Prove that $C \subset \mathbb{R}^n$ is convex iff $\forall m \in \mathbb{N}$ and every set of $m$ points $\{x_1,...,x_m\} \subset C$ we have that $\sum_{i=1}^m \lambda_i x_i \in C$
Where $\sum_{i=1}^m \lambda_i = 1$ and $\lambda_i \geq 0 $ for all $i=1,...,m$.
My attempt at this deviously straightforward question:
Assume that $\sum_{i=1}^m \lambda_i x_i \in C$ then for any two points $x_a,x_b \in C$ $$\lambda_a x_a + \lambda_b x_b \in C$$
Since $\lambda_i \geq 0$ then for convexity $\{\lambda x_a + (1-\lambda)x_b\} 0 \leq \lambda \leq 1\}$ is satisfied (have I shown sufficient proof of this?)
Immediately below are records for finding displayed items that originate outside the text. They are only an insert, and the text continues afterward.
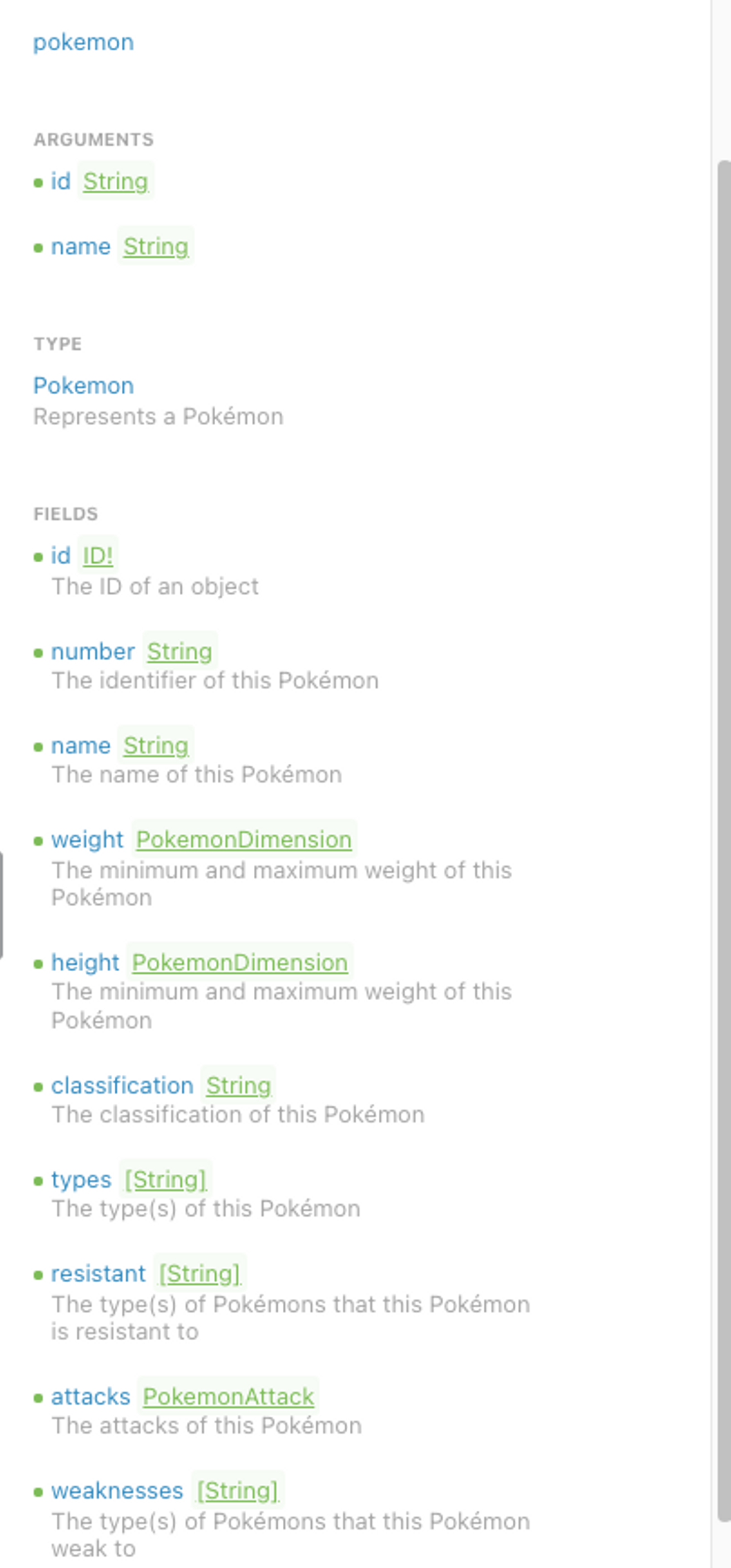Viewport: 731px width, 1568px height.
Task: Click the pokemon query name at top
Action: click(83, 43)
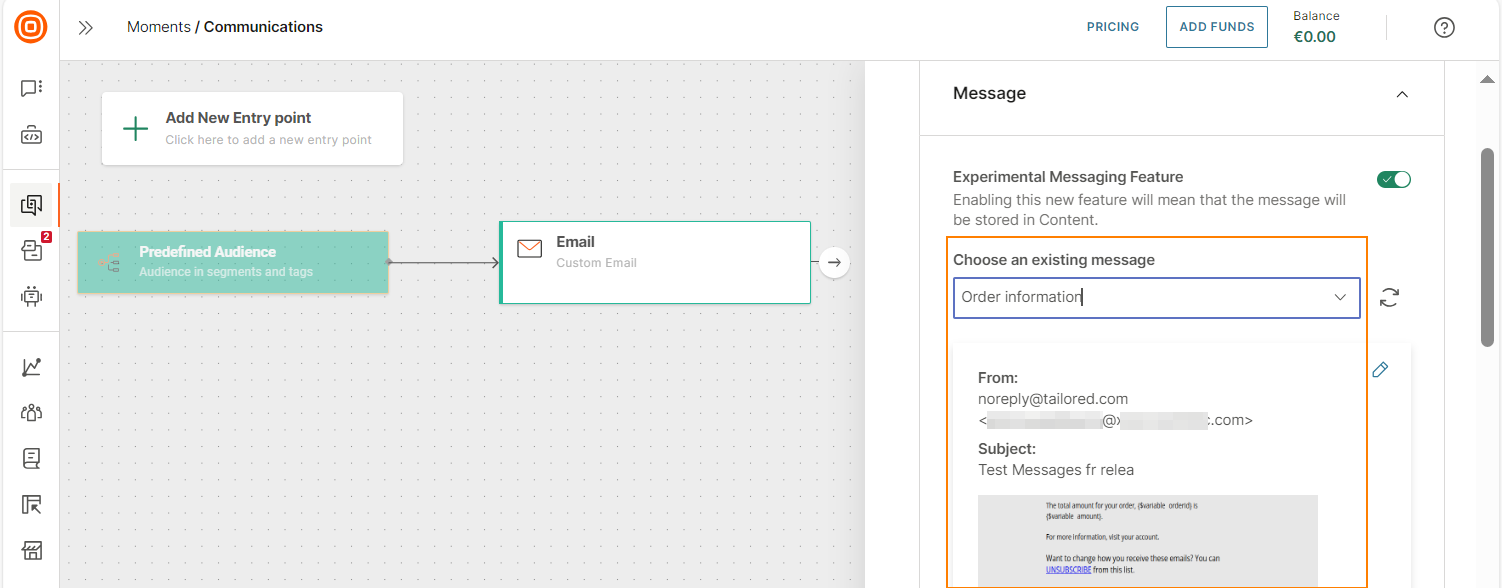Open the Conversations chat icon in sidebar
The width and height of the screenshot is (1502, 588).
(x=31, y=87)
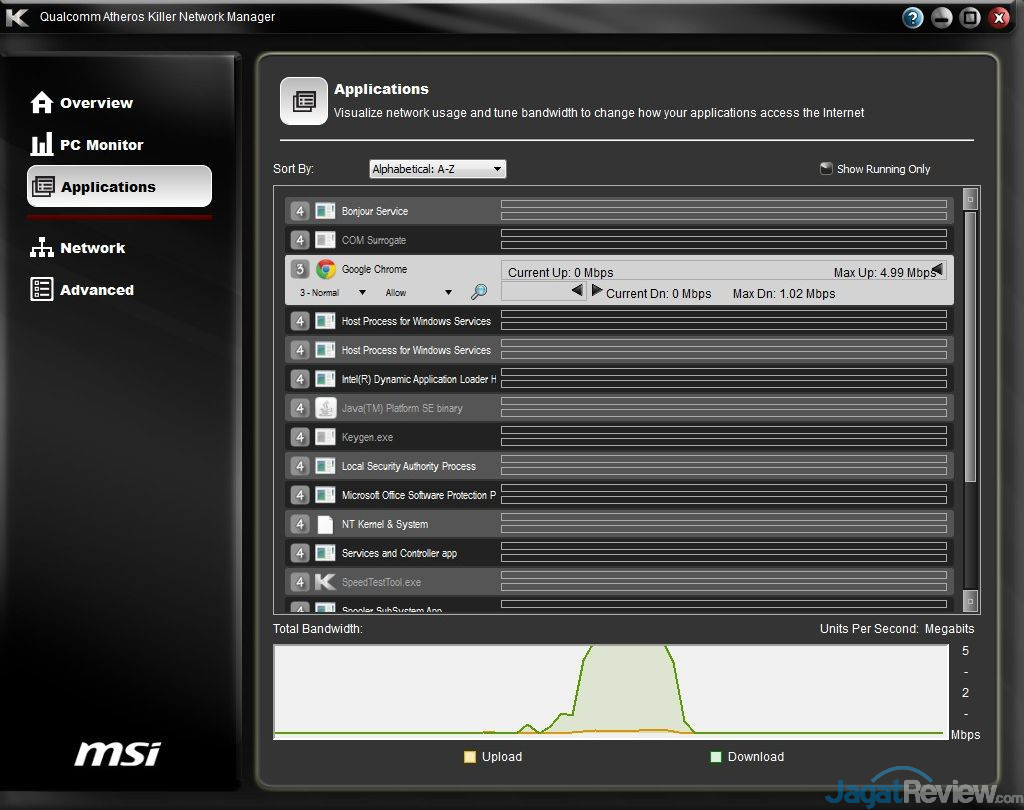Open the Sort By Alphabetical dropdown

[437, 169]
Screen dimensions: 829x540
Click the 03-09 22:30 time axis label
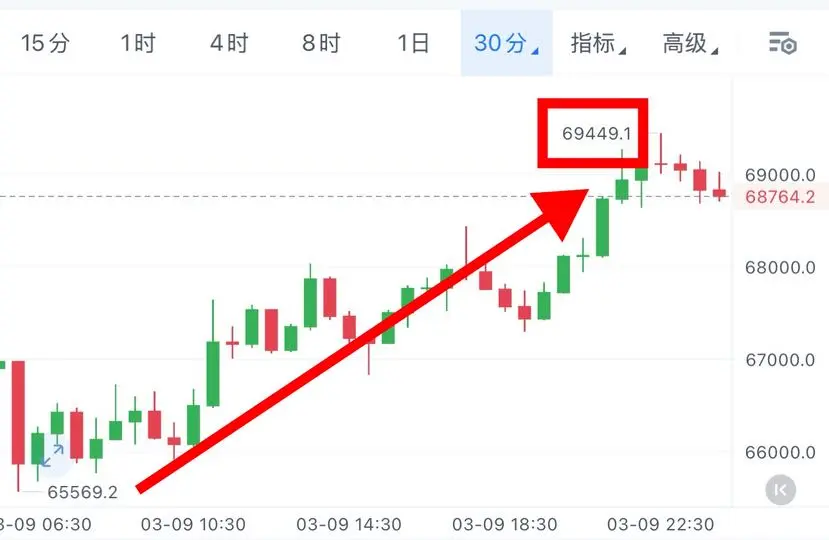[660, 525]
Conversely assume $\sum_{i=1}^m \lambda_i x_i \notin C$
Then there exists two points $x_\alpha , x_\beta$ such that $\lambda_\alpha x_\alpha + \lambda_\beta x_\beta \notin C$
Hence there exists some $\lambda$ such that $\lambda x_\alpha + (1-\lambda)x_\beta \notin C$ for $0 \leq \lambda \leq 1$ and therefore $C$ is not convex.
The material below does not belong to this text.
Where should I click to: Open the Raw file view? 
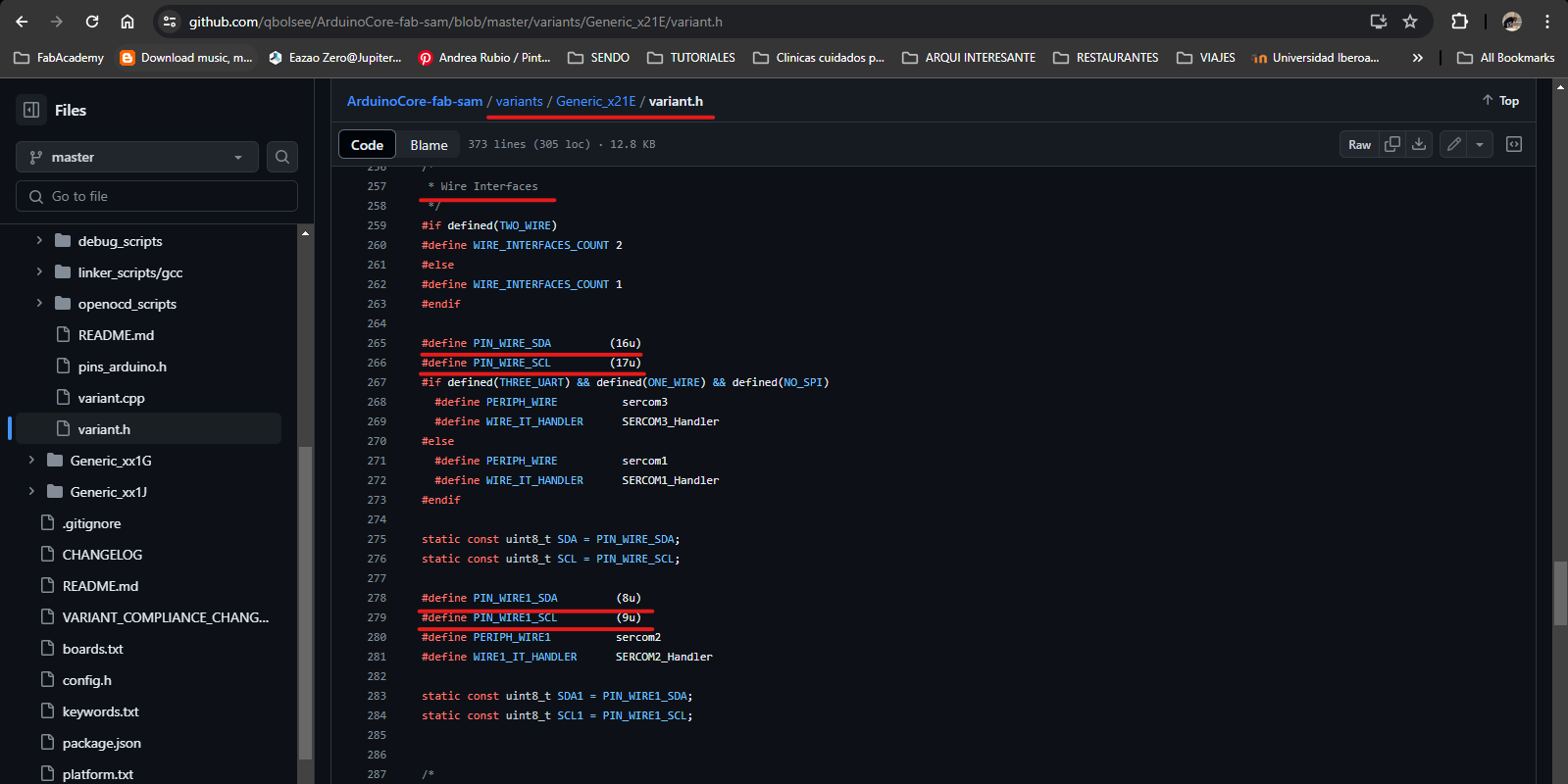tap(1359, 144)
Can anyone give me pointers on how to improve my attempt (if it needs any) or where I've made any logical fallacies (if I have).
Regards, ~e
Assume $\;C\;$ is convex and let $\;x_1,...,x_n\in C\;$ . Proceed inductively: for $\;n=2\;$ it is exactly the definition of convexity, so assume for $\;n-1\;$ and prove for $\;n\;$ : let $\;\lambda_i\ge 0\;$ be such that $\;\sum\limits_{k=1}^n\lambda_k=1\;$ .The induction hypothesis gives us that
$$\sum_{k=2}^n\left(\frac{\lambda_k}{\sum\limits_{i=2}^n\lambda_i}\right)x_k= c\in C$$
Check the above carefully! Get convinced that the sum of those coefficients indeed is $\;1\;$ ...and check the following slowly:
$$\sum_{k=1}^n\lambda_kx_k=\lambda_1x_1+\sum_{k=2}^n\lambda_k\left[\sum_{k=2}^n\left(\frac{\lambda_k}{\sum\limits_{i=2}^n\lambda_i}\right)x_k\right]=\lambda_1x_1+c\sum_{k=2}^n\lambda_k=$$
$$=\lambda_1x_1+(1-\lambda_1)c\in C$$
and we're done.
The other direction, particularly once the above is properly understood, is almost trivial.